__Предложенный текст__.
_ _ _ _ _ _ _

Дао Дэ цзин. Толкование. Глава 67

Л А О – Ц З Ы

Д А О   Д Э   Ц З И Н
               

Т О Л К О В А Н И Я
ДЛЯ
ДОМОХОЗЯЕК


Посвящается:
Великому коту Косте и
Великим Пекинесам Ян Чжу-цзы и Чун Чун-цзы.


Записано со слов Великого Пекинеса Ян Чжу-цзы
с безразлично-молчаливого благословения Великого Пекинеса Чун Чун-цзы
в год плодовитой свиньи – 2007 от рождения Иисуса Христа.
(16. 02. 2007 – ……… )


ЧАСТЬ ВТОРАЯ
ДЭ

Глава 67


(1)          Под Небесами все говорят, что Дао мое велико,
               Да, похоже, [что ни на что] не похоже.
               (тянь ся цзе вэй во дао да сы бу сяо)
(2)          Так потому и Великое, [что ни на что] не похоже. 
               (фу вэй да гу сы бу сяо)
(3)          Будь [на что-то оно] похоже, давно [бы уже стало] меньше.
               (жо сяо цзю и ци си е)

(4)          Три драгоценности есть у меня постоянно: их [я] держусь и храню.
               (фу во хэн ю сань бао чи эр бао чжи)
(5)          Называю первую «состраданием».
               (и юэ цы)
(6)          Вторую зову «бережливость».
               (эр юэ цзянь)
(7)          Третья зовется «не смею быть первым под Небесами».
               (сань юэ бу гань вэй тянь ся сянь)
(8)          «Сострадание» позволяет [быть] храбрым.
               (цы гу нэн юн)
(9)          «Бережливость» позволяет [быть] щедрым.
               (цзянь гу нэн гуан)
(10)        «Не смею быть первым под Небесами»
               (бу гань вэй тянь ся сянь)
               позволяет стать во главе [всех] «сосудов».
               (гу нэн вэй чэн ци чан)
(11)        Сегодня [быть] храбрым без сострадания;
               (цзинь шэ цы це юн)
(12)        Щедрым без бережливости;
               (шэ цзянь це гуан)
(13)        Первым, [пренебрегая теми, кто] сзади –
               (шэ хоу це сянь)
(14)        Это верная смерть.
               (цзэ би сы и)
(15)        В сражении [обладать] состраданием – [это] победа.
               (фу цы и чжань цзэ шэн)
(16)        В обороне [сострадание придаст тебе] стойкость.
               (и шоу цзэ гу)

_ _ _ _ _ _ _

__Исходные данные__.

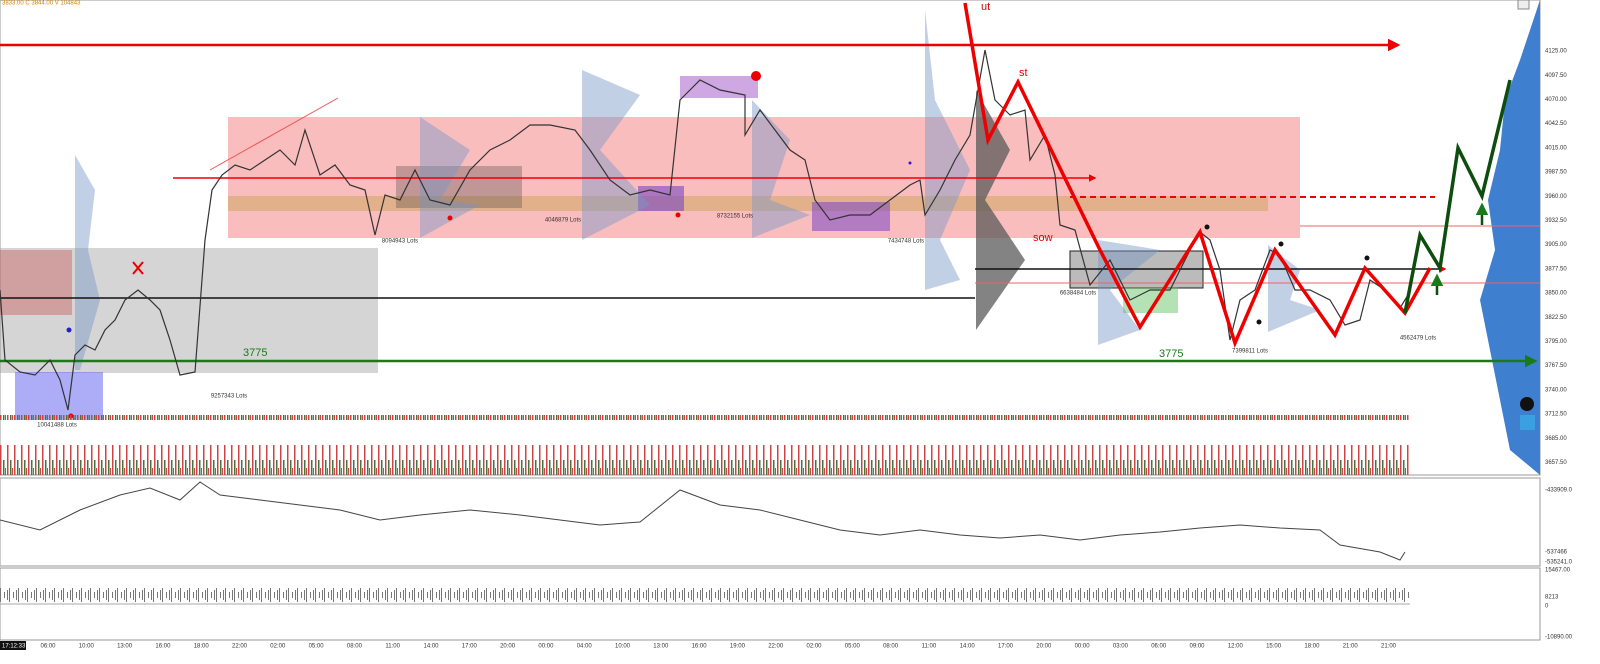  Describe the element at coordinates (57, 426) in the screenshot. I see `lot-label: 10041488 Lots` at that location.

_ _ _ _ _ _ _

__Условие задания__. Как изложить списком абзац главы 67, который начинается словами «Три драгоценности есть у меня постоянно», сохранив его главные сведения?

__Ответ на задание__.
- У говорящего три драгоценности, которые он постоянно держит и хранит:
  1. сострадание позволяет быть храбрым;
  2. бережливость позволяет быть щедрым;
  3. «не смею быть первым под Небесами» позволяет стать во главе всех «сосудов».
- Верная смерть ждет того, кто храбр без сострадания, щедр без бережливости или стремится быть первым, пренебрегая теми, кто сзади.
- Сострадание приносит победу в сражении и дает стойкость в обороне.